>>>

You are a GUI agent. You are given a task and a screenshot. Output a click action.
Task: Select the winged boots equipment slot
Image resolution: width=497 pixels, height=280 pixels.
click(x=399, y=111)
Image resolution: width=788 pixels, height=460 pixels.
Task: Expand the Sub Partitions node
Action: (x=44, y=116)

<<<

*Work to complete*
I need each line above reproduced exactly.

*Answer to this problem*
You are a GUI agent. You are given a task and a screenshot. Output a click action.
Task: Select the winged boots equipment slot
Image resolution: width=497 pixels, height=280 pixels.
click(x=399, y=111)
Image resolution: width=788 pixels, height=460 pixels.
Task: Expand the Sub Partitions node
Action: (x=44, y=116)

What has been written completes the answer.